What the task requires
Apart from the images, output the data below exactly.

Data in this exercise
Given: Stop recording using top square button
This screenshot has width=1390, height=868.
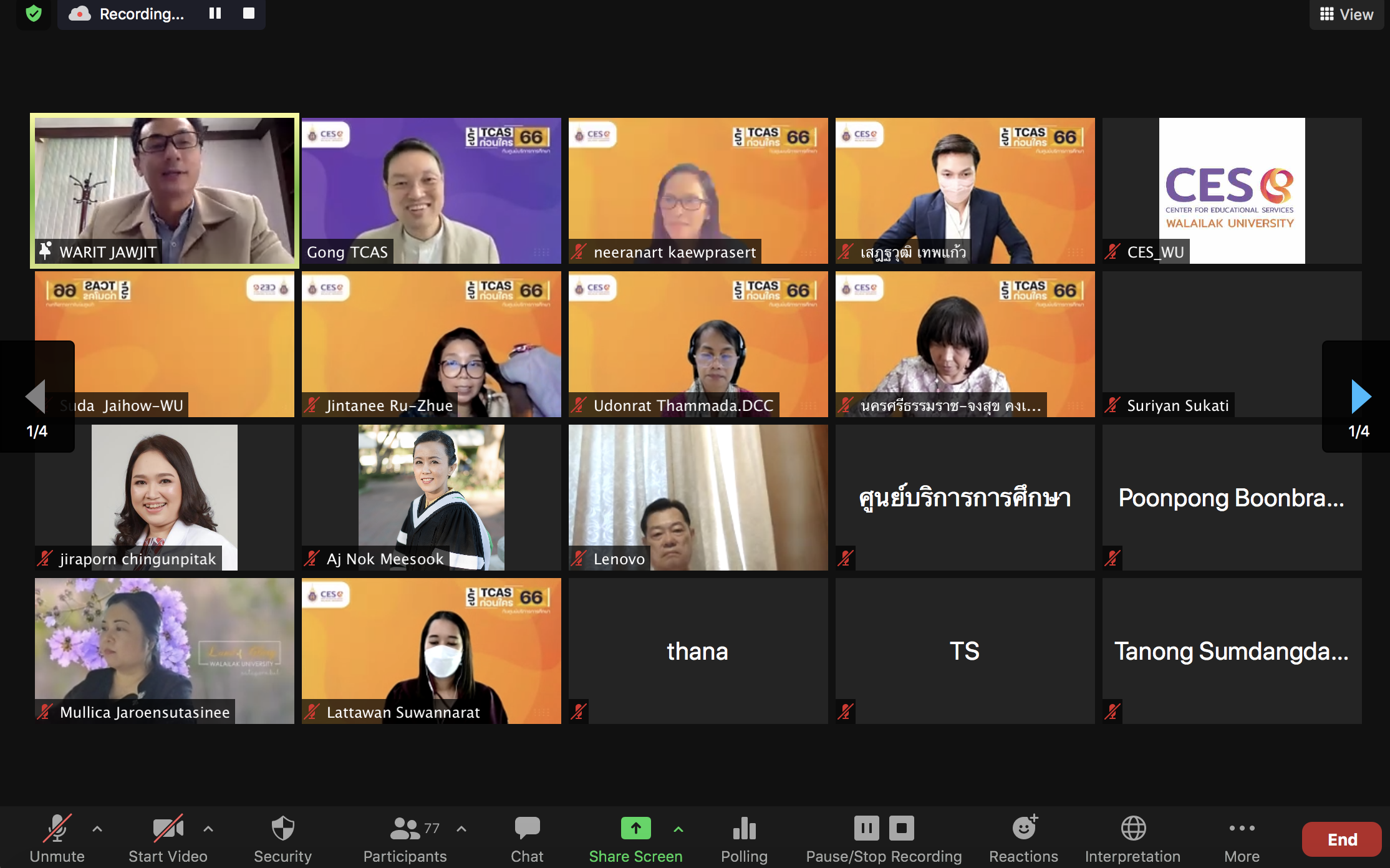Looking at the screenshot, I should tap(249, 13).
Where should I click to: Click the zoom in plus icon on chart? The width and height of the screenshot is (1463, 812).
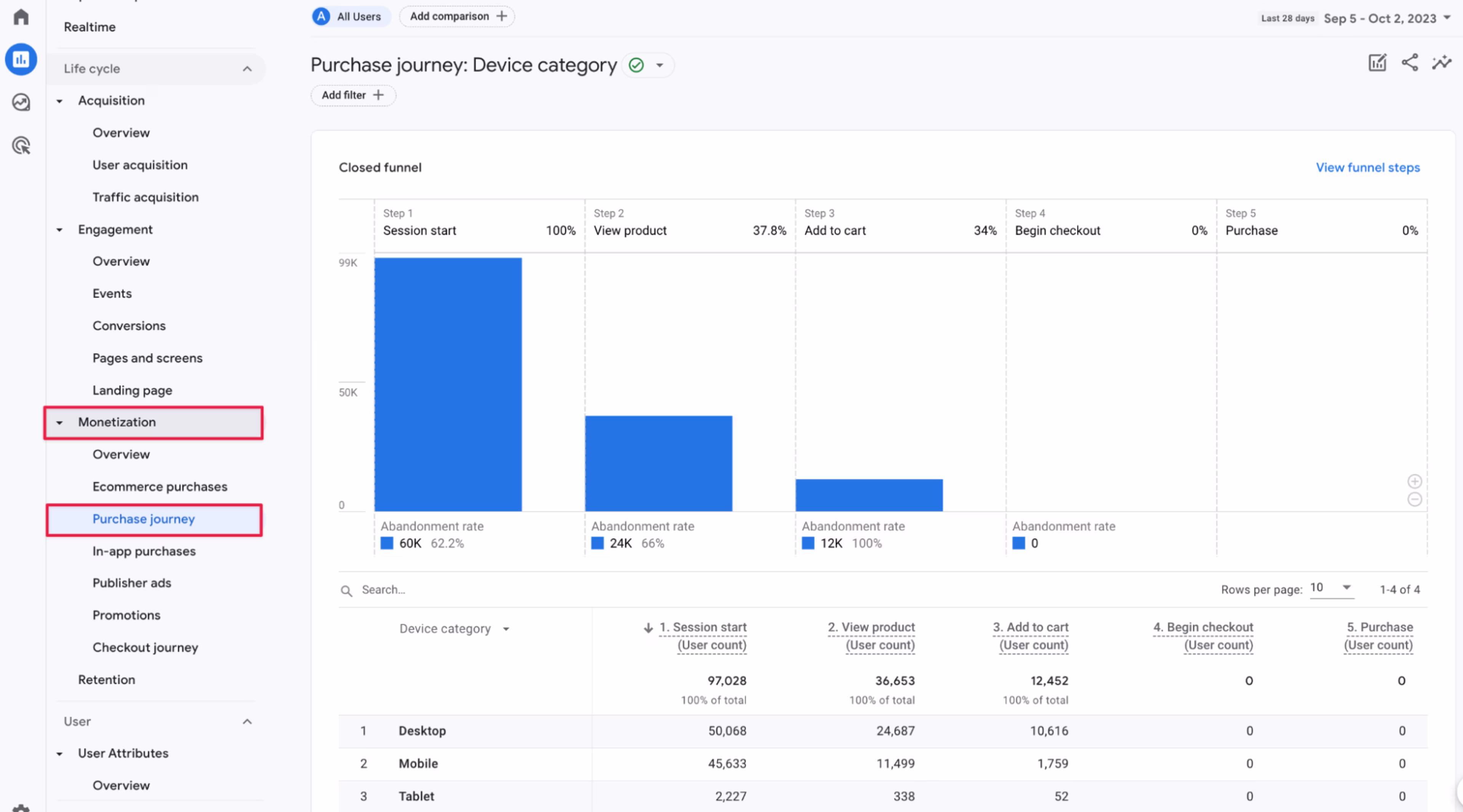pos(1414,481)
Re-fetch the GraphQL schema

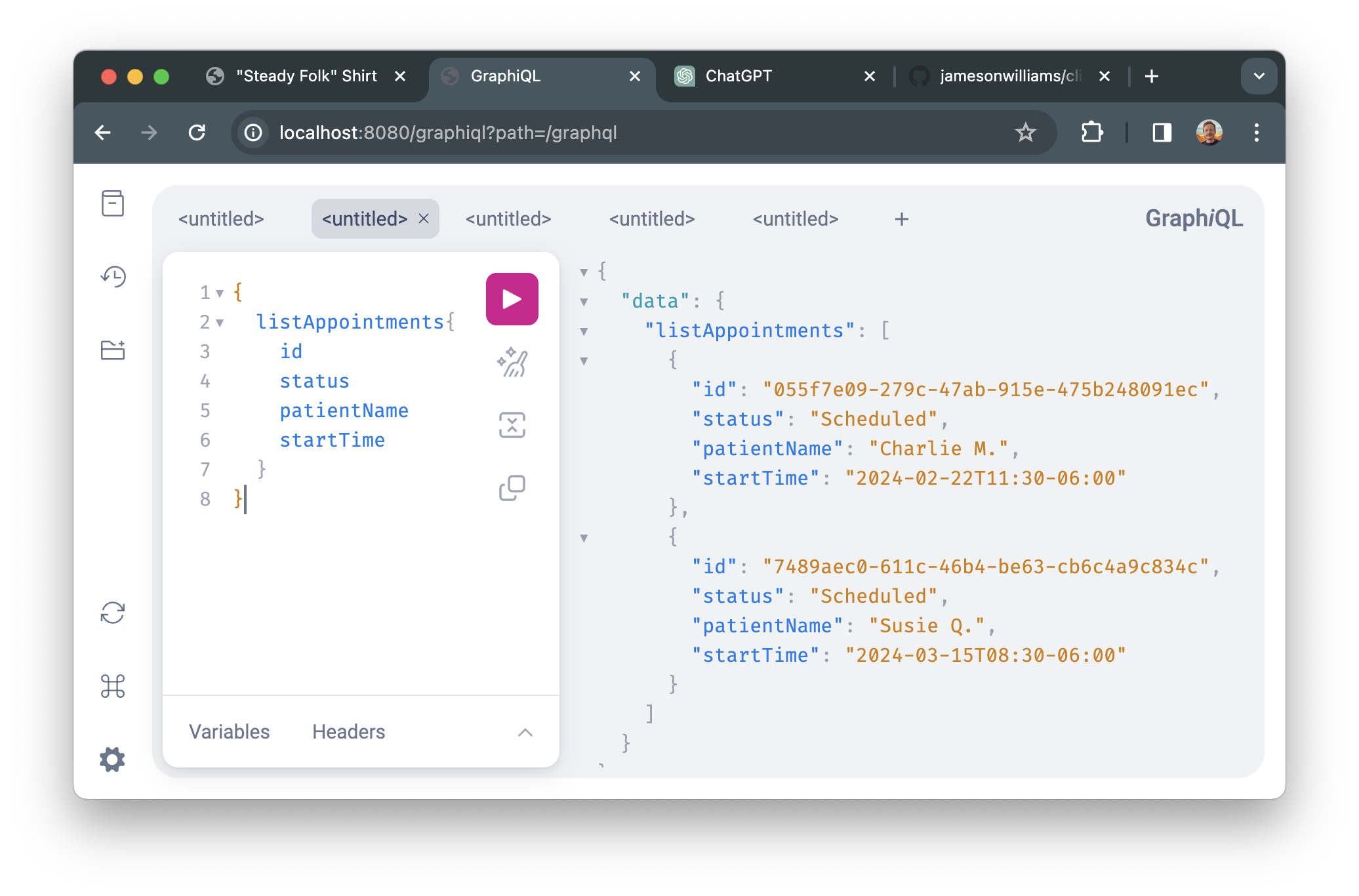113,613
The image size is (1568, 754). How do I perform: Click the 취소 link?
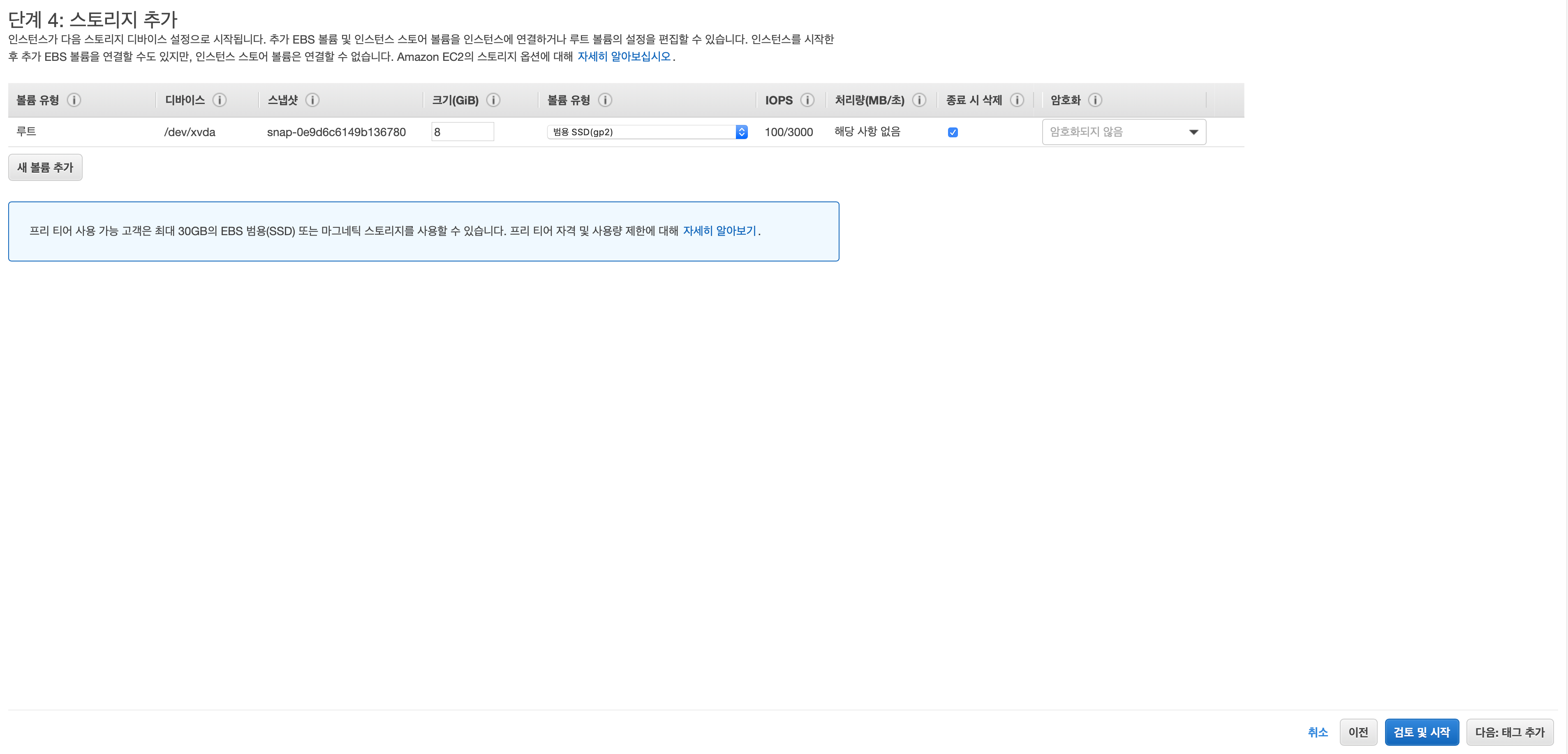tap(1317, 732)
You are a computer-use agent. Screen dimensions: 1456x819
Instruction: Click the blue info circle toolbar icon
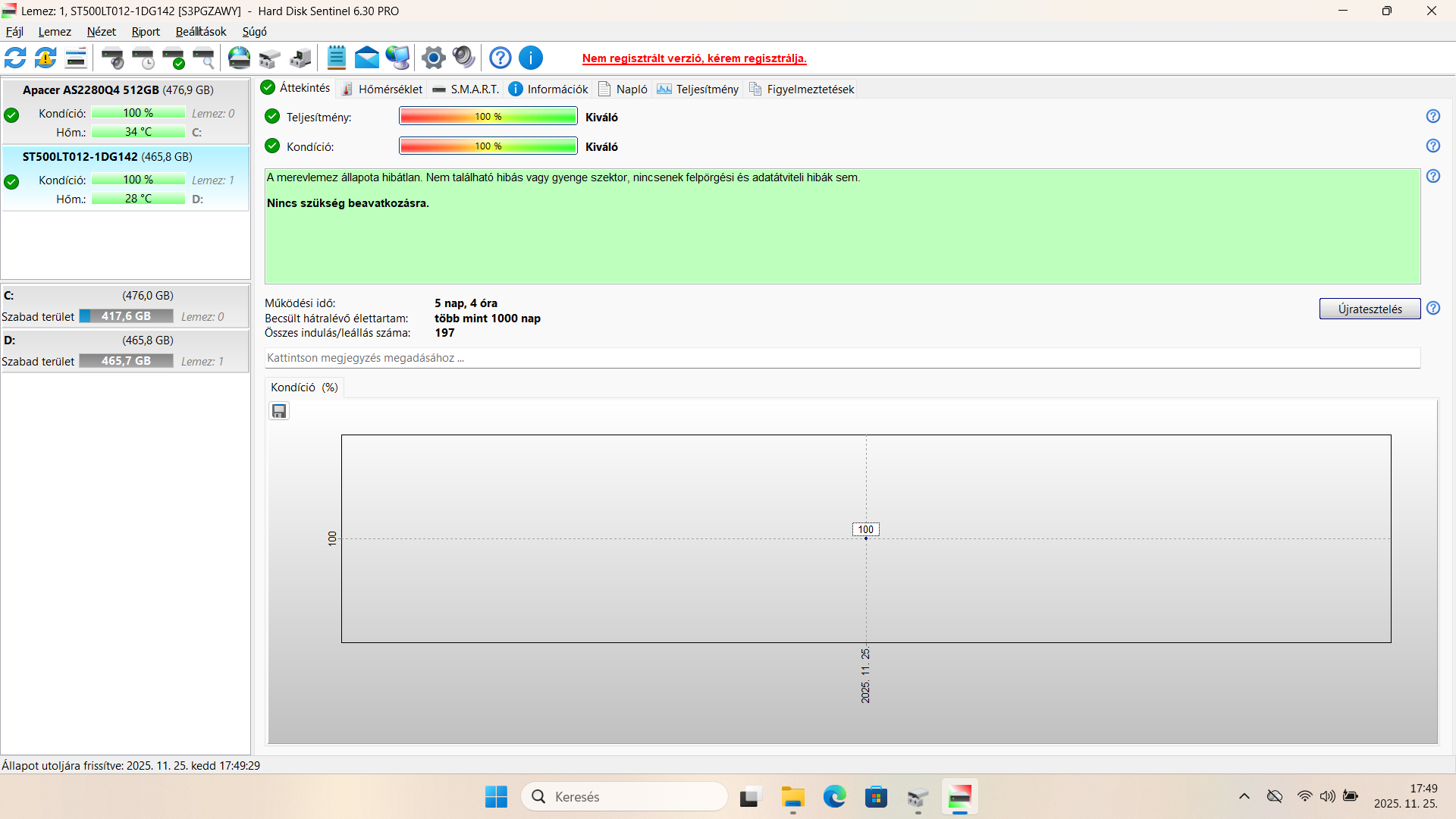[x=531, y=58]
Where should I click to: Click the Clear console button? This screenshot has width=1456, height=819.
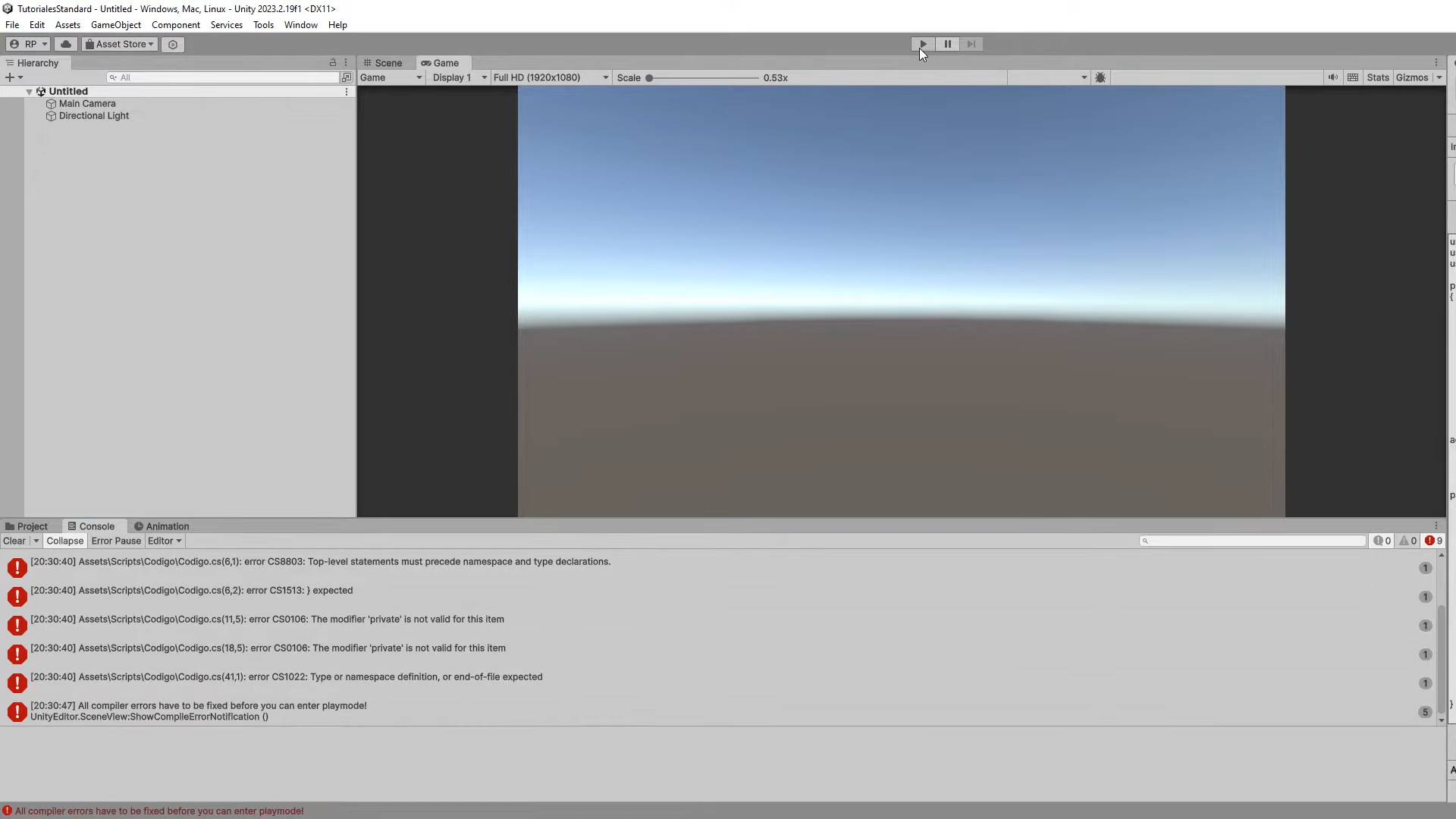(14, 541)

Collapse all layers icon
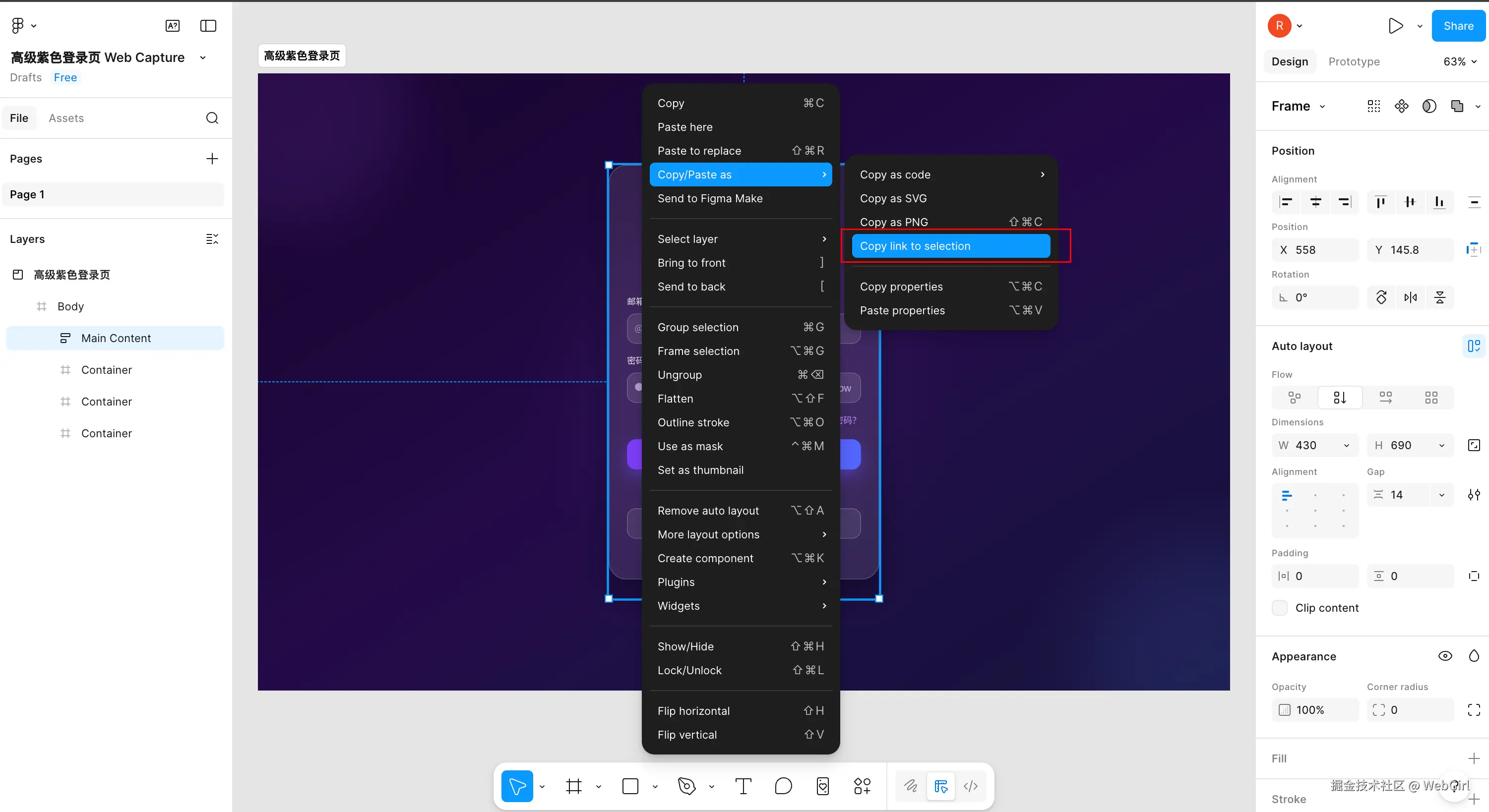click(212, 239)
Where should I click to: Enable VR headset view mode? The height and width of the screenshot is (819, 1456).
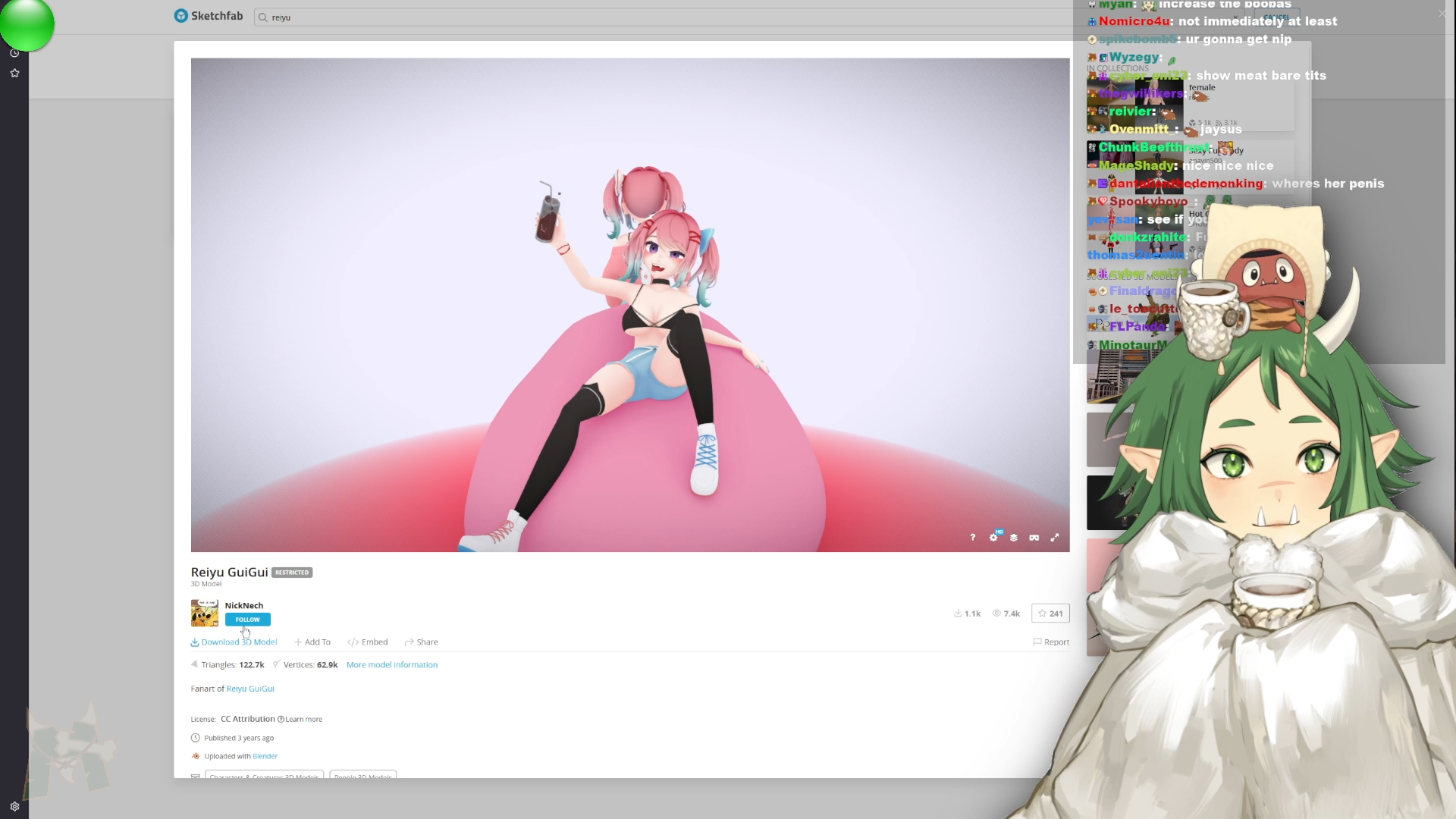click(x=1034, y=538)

Answer box
Given: Stop recording using top square button
This screenshot has width=1390, height=868.
Looking at the screenshot, I should tap(249, 13).
Where should I click to: Click the zoom in plus icon on chart? The width and height of the screenshot is (1463, 812).
pos(1414,481)
Re-fetch the GraphQL schema

113,613
The image size is (1568, 754). How do I perform: Click the 취소 link?
tap(1317, 732)
You are a computer-use agent. Screen dimensions: 1456x819
Instruction: Click the blue info circle toolbar icon
[x=531, y=58]
Where should I click to: Click the Clear console button? This screenshot has width=1456, height=819.
(14, 541)

Collapse all layers icon
click(212, 239)
Where should I click to: Enable VR headset view mode? The height and width of the screenshot is (819, 1456).
click(x=1034, y=538)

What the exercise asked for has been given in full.